Fixed rate to combat rising interest rates?

This rise in interest rates, and the fact that it is not known how far they can rise, is raising doubts for those who have a mortgage in progress, as well as those who want to buy a house through a mortgage. Given the current scenario, questions arise about the alternatives to Euribor rateswith fixed and mixed rates options to be considered.

On the one hand, the higher fixed rate guarantees the security of knowing how much the monthly installment will be until the end of the contract. Alberto Torres, National Director of Partnerships at Banco BPI, outlines the profile of a customer who should opt for a fixed rate. “If there is little room for budget overruns, if the effort rate is at the limit, the fixed rate is safer”, he says.

Thus, a customer who opts for a flat rate is, as a general rule, more risk averse, is at the threshold of its rate of effort, or gives more privilege to safety.

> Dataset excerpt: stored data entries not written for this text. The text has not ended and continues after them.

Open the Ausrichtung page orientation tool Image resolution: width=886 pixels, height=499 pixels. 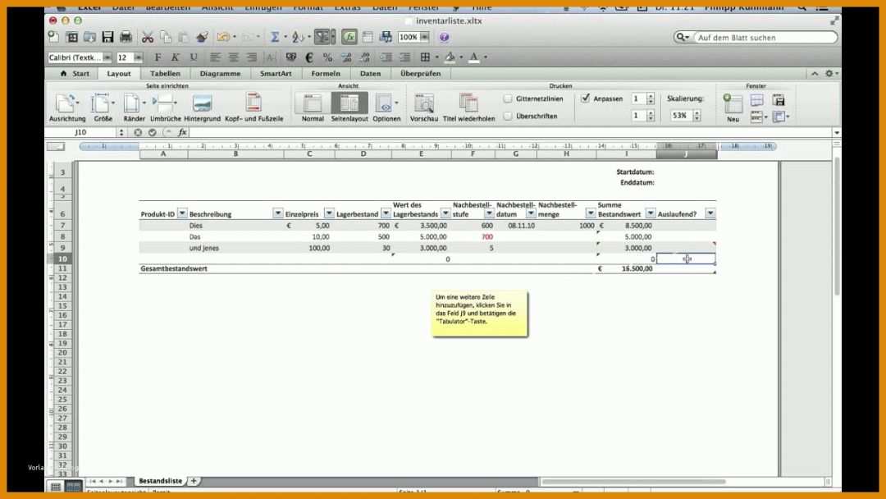point(67,103)
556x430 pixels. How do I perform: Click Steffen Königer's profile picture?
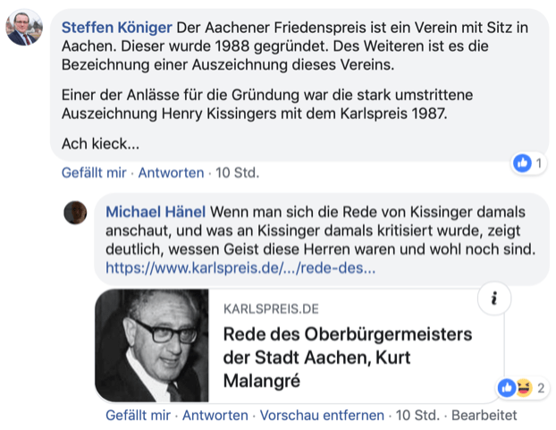point(24,28)
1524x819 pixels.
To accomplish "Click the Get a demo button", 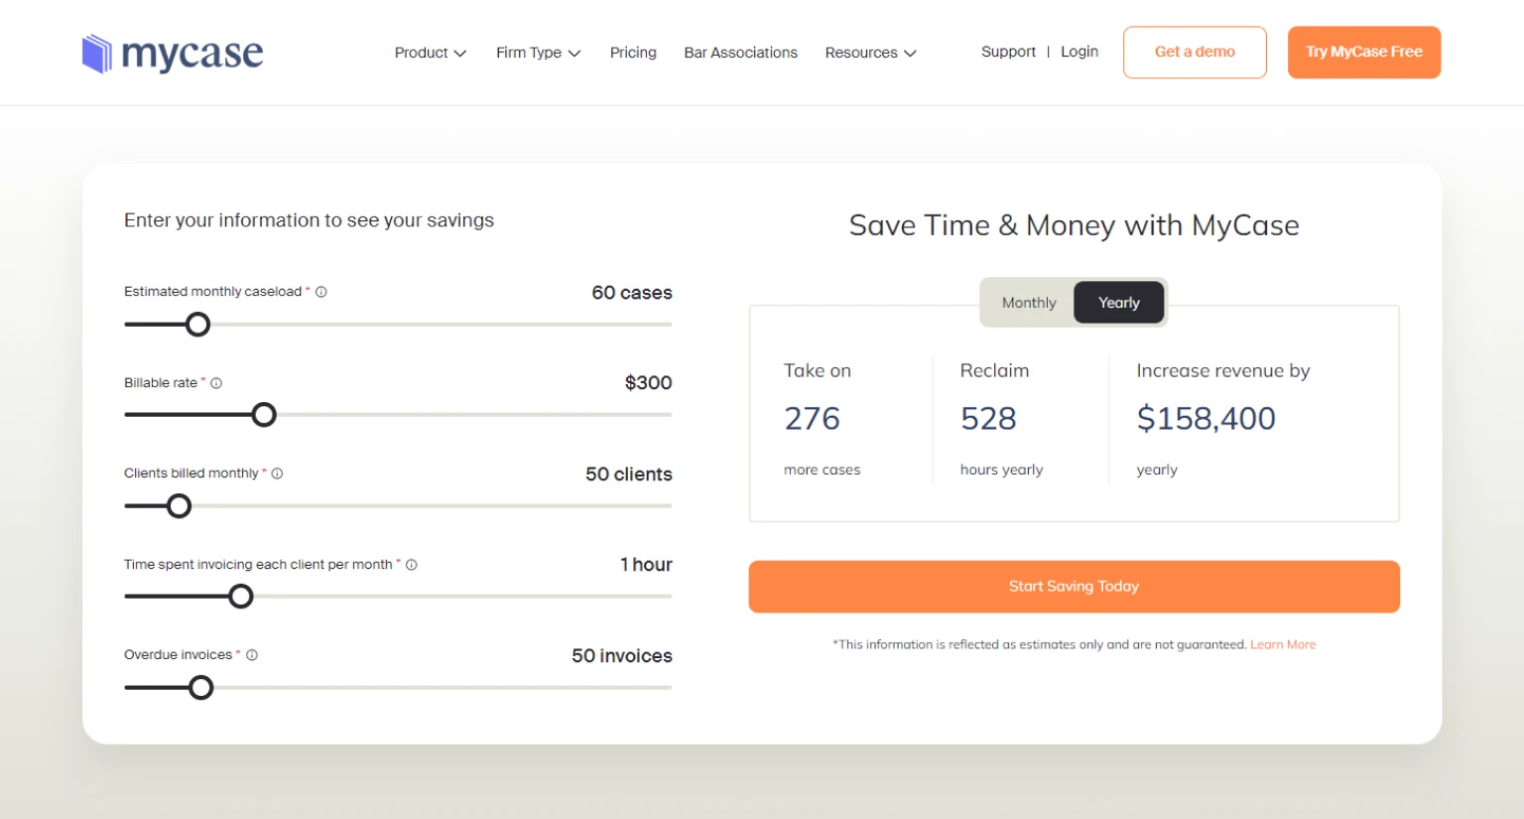I will click(x=1195, y=53).
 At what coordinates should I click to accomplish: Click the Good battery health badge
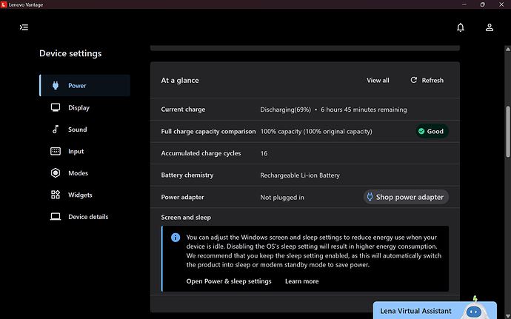pyautogui.click(x=431, y=131)
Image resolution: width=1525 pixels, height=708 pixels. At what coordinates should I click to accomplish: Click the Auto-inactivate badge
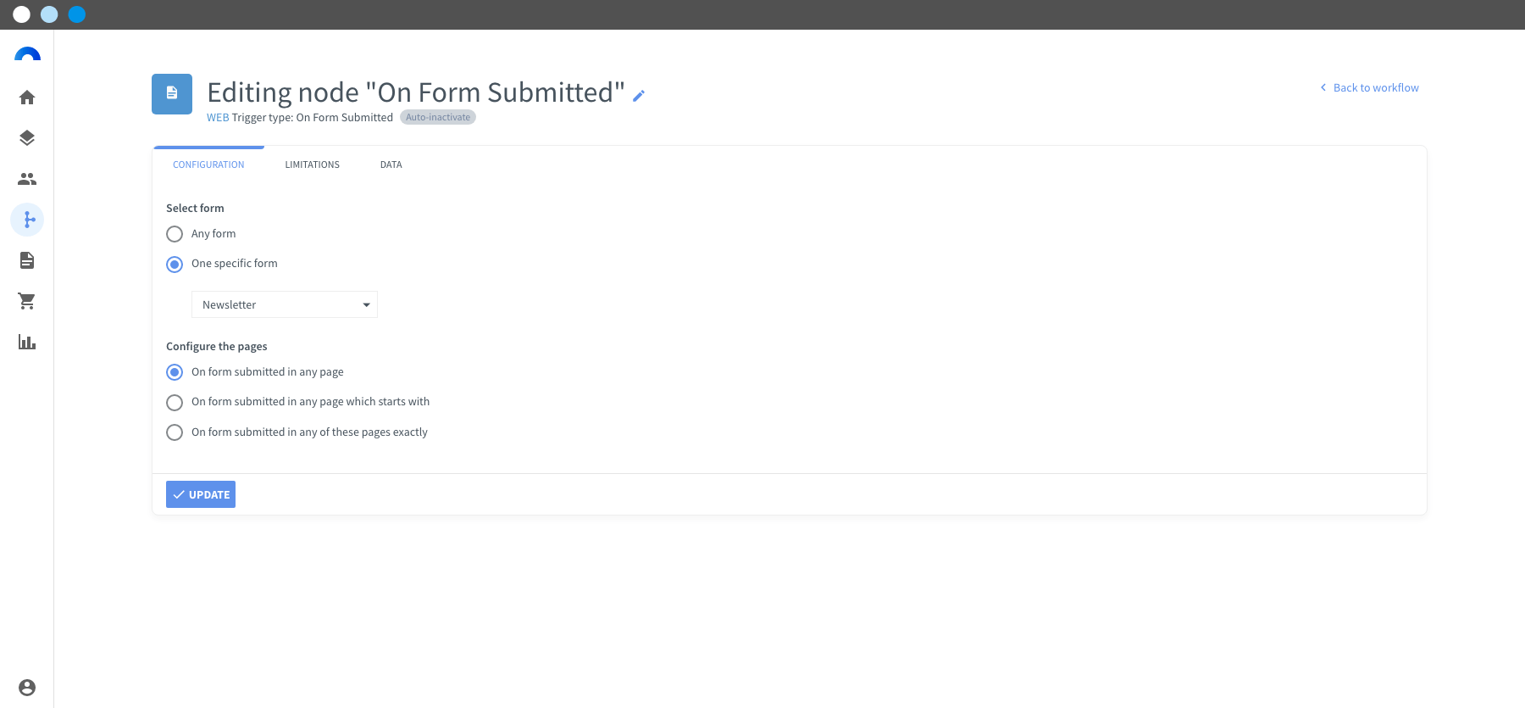coord(438,117)
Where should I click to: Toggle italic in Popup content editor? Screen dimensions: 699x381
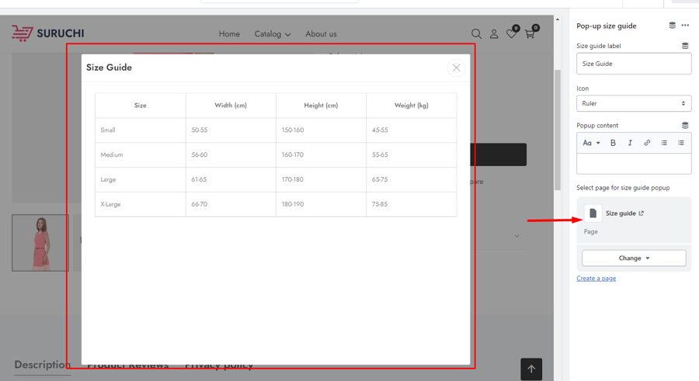pos(630,143)
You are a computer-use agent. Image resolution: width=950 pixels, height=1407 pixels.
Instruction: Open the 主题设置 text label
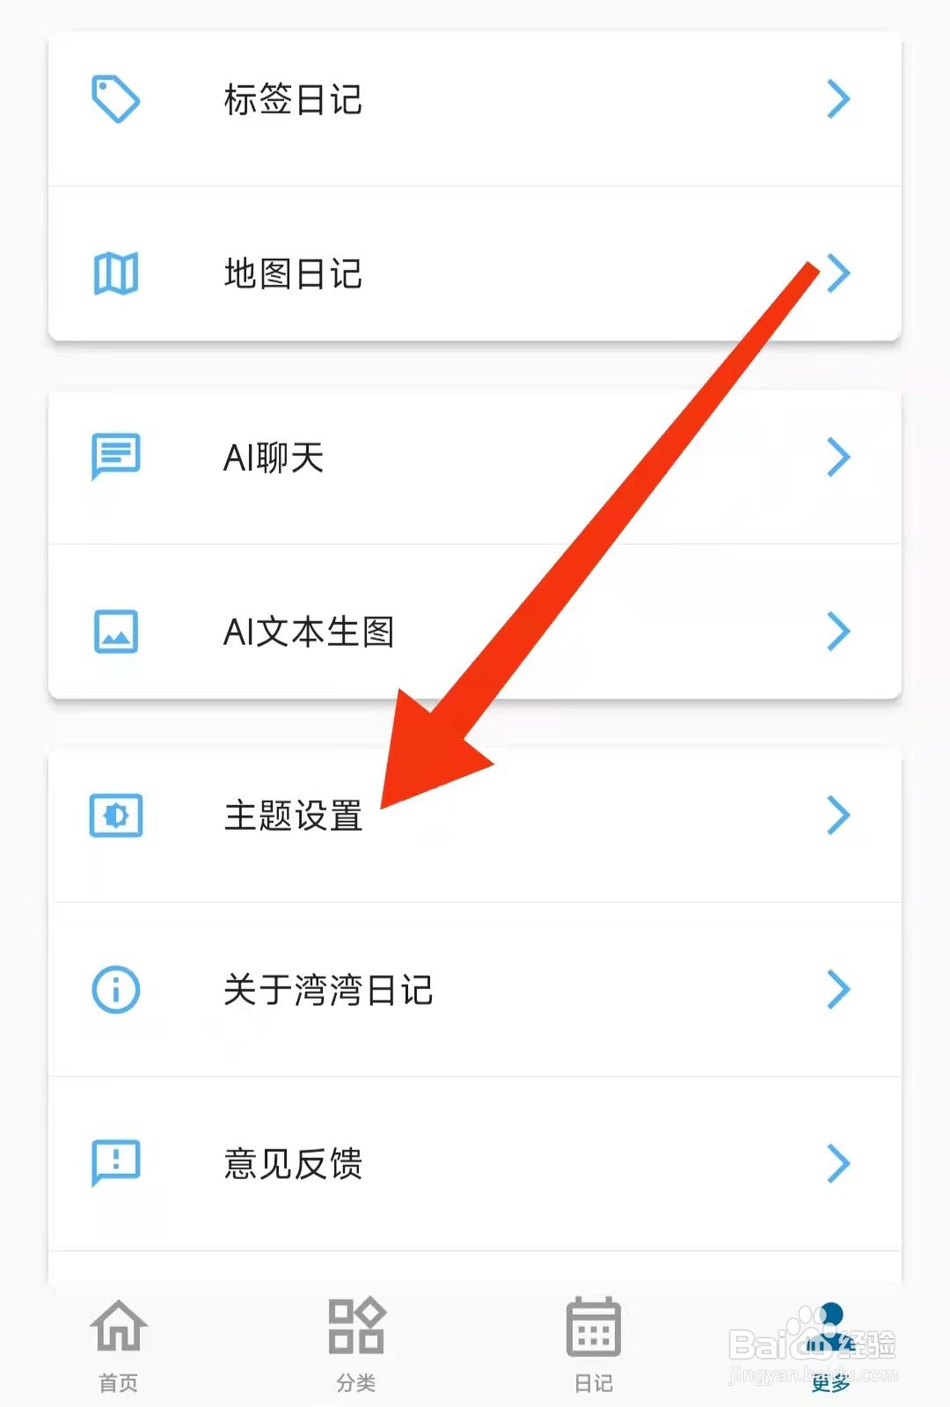point(293,816)
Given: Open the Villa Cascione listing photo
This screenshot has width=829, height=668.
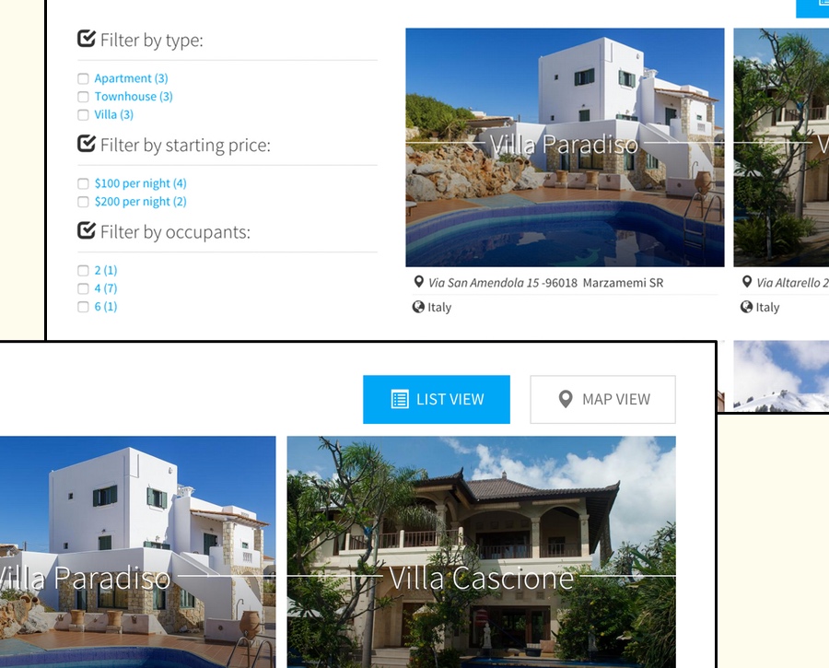Looking at the screenshot, I should coord(481,552).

In the case of the mixed rate, this “freezes” the interest rate during an initial period and in the remaining period it becomes variable, thus subject to Euribor variations. Renata Carvalho, responsible for Bankinter’s Partnerships Area, points to the mixed rate as a safe option, since the period in which the interest rate is fixed concerns “eventually the time we think there will be the biggest escalation of interest rates, where the rise will be felt the most”.

Also read: Is it worth waiting for interest rates to go down to buy a house?